Adding Up Your Itemized Deductions
The simple thing to do is to roughly add up your itemized deductions. If it comes close to or is more than your standard deduction, then you will want to fill out Schedule A or have your tax return preparer do it. But before you ask your tax return preparer to do so, see if you have enough to bother about.
 
MEDICAL EXPENSES
  1. Add up only the medical expenses that you had to pay for because insurance did not pay.
  2. Add up your W-2 gross salaries and other income. Multiply this by 7%.
  3. Subtract the 7% from the total. If the answer is less than zero, then you can't count any medical expenses as Itemized Deductions.
  4. If the result is more than the 7%, write down "MEDICAL EXPENSES" and the answer beside it on a sheet of paper.
  5. If you cannot deduct medical expenses, do not be surprised. You have to have serious medical expenses to overcome that 7% rule. Continue to see about the other deductions.

TAXES
Add up the following:
  1. The state tax withheld on your W-2's.
  2. Property tax.
  3. Add up these two, write down "TAXES" and the total beside it on the sheet of paper.
  4. Sales tax does not count.

CONTRIBUTIONS
  1. If you have a church contributions statement, set that aside.
  2. For now, do not bother to reckon "Let's see, I go to church 3 of 4 Sundays, and I always put $10 in the plate...."

INTEREST
  1. If you have any bank statements of interest that you paid the banks(Forms 1098), set them aside.
  2. If you bought or refinanced your house during the year, find the settlement sheet. See if you paid any "points," usually called a "loan origination fee."
  3. Set these aside.

MISCELLANEOUS
  1. Unless you have a lot of expenses as an employee (licenses, supplies that you have to pay for, etc), don't even bother in this phase.
  2. Mileage to work and from work is not deductible.
  3. If you are not reimbursed for miles driven from job to job, to customers, or errands for your employer, multiply the mileage by 34 cents a mile. If you do not have a log of each day's business trips showing where you went and the miles, do not bother to add it up.

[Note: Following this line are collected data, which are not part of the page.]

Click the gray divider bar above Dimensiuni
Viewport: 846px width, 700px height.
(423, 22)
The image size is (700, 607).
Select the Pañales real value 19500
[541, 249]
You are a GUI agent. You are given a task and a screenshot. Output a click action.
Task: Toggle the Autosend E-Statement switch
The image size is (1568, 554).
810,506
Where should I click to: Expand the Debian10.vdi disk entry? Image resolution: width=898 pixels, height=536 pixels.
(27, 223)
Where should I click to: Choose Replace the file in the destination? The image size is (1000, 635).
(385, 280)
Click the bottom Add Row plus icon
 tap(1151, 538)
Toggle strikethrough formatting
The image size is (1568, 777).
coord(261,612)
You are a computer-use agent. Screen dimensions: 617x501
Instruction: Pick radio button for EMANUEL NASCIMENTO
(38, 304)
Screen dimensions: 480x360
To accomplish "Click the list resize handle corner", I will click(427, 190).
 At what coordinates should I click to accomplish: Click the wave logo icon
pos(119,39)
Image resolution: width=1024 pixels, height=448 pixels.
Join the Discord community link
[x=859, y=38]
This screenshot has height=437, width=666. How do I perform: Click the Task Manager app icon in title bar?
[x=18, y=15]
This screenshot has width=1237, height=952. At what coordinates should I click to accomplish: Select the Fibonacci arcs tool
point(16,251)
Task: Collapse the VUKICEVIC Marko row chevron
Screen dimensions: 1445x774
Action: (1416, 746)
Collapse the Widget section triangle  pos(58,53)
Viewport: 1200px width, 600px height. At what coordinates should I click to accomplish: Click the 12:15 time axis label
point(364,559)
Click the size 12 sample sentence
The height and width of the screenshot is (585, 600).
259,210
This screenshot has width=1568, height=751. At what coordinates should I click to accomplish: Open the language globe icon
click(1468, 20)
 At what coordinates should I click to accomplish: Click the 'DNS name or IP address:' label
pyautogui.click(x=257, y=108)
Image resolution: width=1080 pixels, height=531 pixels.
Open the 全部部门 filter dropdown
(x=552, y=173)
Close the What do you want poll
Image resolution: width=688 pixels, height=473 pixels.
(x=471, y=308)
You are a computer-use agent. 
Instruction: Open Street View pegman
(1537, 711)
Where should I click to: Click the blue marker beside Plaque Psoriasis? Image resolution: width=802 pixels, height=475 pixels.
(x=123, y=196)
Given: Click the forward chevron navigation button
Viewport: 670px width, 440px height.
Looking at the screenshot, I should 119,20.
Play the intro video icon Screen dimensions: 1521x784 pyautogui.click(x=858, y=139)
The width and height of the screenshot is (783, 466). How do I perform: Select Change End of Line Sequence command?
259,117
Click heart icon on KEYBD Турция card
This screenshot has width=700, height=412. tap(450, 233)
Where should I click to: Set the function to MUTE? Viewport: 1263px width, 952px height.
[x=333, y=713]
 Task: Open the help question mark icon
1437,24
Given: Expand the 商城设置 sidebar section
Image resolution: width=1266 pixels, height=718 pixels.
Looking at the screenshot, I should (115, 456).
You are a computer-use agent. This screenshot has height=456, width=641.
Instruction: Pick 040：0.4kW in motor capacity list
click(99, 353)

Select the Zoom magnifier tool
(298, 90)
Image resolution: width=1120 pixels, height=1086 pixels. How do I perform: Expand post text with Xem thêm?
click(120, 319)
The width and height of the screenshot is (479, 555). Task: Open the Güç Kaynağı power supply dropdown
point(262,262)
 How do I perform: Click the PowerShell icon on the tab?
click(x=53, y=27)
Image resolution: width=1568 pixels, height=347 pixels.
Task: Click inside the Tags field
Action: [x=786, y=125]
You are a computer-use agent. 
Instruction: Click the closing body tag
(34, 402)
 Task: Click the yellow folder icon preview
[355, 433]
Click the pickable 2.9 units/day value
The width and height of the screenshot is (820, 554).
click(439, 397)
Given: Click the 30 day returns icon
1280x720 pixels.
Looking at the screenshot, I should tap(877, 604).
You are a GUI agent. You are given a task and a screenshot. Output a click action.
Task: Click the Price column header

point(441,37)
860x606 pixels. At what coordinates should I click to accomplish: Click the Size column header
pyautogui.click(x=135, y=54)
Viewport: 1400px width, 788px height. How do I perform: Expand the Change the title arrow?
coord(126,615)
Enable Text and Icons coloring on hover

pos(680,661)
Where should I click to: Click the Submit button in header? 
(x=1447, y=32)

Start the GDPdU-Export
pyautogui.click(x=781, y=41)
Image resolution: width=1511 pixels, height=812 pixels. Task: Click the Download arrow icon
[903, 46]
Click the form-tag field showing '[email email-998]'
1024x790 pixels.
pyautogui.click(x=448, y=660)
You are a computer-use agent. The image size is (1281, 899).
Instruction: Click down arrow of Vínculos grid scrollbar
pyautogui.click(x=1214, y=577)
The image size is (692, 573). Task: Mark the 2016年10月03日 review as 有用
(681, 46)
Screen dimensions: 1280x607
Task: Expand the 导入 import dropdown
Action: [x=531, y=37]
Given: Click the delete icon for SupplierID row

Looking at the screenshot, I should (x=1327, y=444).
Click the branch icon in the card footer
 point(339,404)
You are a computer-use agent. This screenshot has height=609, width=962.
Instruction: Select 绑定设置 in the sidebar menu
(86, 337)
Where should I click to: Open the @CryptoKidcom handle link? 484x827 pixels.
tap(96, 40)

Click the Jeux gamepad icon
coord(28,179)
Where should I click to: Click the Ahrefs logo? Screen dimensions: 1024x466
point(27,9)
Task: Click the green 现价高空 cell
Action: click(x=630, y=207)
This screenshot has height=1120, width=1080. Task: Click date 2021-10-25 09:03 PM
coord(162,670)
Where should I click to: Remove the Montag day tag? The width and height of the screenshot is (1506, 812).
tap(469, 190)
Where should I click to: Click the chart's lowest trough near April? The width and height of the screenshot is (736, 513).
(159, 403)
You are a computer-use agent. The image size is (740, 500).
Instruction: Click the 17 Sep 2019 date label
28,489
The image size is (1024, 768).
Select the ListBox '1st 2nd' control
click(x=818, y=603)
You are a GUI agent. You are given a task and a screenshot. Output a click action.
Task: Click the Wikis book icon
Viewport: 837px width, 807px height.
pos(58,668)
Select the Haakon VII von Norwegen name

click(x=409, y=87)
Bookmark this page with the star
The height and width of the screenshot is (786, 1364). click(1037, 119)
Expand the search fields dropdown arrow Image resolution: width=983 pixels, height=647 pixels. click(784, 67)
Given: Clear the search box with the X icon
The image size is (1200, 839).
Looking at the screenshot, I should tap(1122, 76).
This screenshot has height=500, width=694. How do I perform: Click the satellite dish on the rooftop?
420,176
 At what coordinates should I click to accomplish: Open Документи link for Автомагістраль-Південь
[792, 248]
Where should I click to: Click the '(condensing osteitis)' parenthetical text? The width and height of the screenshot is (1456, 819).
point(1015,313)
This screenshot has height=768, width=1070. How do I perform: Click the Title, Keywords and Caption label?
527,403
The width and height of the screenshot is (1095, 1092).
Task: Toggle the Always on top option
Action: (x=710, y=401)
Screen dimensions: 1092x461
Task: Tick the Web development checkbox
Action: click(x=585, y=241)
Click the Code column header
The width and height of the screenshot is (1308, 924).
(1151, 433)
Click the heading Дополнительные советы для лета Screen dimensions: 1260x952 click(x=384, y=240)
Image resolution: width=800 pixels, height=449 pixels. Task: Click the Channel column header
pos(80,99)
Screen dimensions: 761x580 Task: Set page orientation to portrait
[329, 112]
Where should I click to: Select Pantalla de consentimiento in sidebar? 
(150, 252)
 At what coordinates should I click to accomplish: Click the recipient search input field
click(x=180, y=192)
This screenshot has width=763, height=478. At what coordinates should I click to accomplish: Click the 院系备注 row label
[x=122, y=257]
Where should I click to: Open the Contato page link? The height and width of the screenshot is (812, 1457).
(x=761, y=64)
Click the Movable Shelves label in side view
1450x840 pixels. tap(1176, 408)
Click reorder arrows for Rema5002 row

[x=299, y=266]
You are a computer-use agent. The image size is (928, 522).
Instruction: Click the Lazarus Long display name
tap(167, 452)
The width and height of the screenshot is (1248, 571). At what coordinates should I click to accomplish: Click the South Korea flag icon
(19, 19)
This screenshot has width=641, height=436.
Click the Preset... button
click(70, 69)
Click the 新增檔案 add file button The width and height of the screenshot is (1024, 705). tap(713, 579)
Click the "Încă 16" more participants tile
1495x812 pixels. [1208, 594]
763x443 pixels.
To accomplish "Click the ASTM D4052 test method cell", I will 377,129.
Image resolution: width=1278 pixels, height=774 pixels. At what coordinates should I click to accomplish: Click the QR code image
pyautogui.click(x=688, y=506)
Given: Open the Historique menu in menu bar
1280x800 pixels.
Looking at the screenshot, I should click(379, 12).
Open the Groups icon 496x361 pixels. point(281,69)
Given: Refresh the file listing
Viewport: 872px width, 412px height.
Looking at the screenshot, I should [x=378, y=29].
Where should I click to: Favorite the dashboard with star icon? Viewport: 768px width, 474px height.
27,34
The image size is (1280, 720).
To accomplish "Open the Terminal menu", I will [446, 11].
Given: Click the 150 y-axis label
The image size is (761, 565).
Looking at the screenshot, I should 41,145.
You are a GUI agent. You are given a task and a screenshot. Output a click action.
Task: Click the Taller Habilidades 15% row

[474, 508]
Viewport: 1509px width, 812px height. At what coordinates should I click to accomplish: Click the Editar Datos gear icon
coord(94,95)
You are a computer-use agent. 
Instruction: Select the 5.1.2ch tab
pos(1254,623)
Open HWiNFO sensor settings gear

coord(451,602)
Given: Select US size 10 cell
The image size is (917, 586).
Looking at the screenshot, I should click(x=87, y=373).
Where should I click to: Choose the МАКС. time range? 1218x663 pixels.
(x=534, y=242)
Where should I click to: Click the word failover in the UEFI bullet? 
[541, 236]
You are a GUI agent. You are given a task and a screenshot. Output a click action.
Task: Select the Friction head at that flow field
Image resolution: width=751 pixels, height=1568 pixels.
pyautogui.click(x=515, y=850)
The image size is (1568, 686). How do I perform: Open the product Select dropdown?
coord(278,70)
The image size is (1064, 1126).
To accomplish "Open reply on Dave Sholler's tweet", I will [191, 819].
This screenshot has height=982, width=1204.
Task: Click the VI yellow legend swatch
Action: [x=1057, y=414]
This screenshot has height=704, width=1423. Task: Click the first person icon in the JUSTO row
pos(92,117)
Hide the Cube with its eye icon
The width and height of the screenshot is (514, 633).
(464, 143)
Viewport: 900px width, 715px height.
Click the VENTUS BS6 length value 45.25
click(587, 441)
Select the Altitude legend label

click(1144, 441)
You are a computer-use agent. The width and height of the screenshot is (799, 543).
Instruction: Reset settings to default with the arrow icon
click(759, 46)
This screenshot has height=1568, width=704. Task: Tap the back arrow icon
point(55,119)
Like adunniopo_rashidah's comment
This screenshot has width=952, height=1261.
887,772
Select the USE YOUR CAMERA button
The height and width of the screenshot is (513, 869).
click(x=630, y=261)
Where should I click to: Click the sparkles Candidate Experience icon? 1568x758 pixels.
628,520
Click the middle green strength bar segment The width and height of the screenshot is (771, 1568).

Add Up Your Estimated Itemized Deductions
Add it all up. Add up the Medical after the 7% rule, the Taxes, the Contributions, the Interest paid on your home mortgage, and the Miscellaneous (if any) If it is over $8,000 or even close to $8,000, then you should itemize. How much are deductions worth?
A salesman once took several customers and me to dinner at a nice restaurant to show his appreciation for our business. After the dinner, I overheard one of the guests say how nice it was for the salesman to do this for us. "Oh?" said the other, "Well, it's not costing him anything. He can write it off on his income tax return."
Too many people believe that the deductions they take are subtraced dollar-for-dollar from the tax bill. They must think that if they have a deduction of $100, then their refund goes up by $100 (or their bill goes down by $100). This is WRONG, WRONG, WRONG. It works this way:

  • Add up your total income and subtract the deductions.
  • Look up your tax bill in the IRS table.
  • Let's say that your taxable income is $30,000.
  • Tax on $30,000 is 15%.
  • Your tax bill is $4,500.
  • IT'S A MIRACLE! After figuring your tax, you suddenly find another $1,000 in deductions. Now you have to do it over again only this time you are hoping that the tax bill will be $3,500.
  • You subtract the $1,000 from $30,000 and get $29,000 taxable income.
  • Your tax rate is still 15%, so the tax on $29,000 is $4,350.
  • The $1,000 of additional expenses only saved you $150.
  • Deductions only go against taxable income--NOT directly against the tax.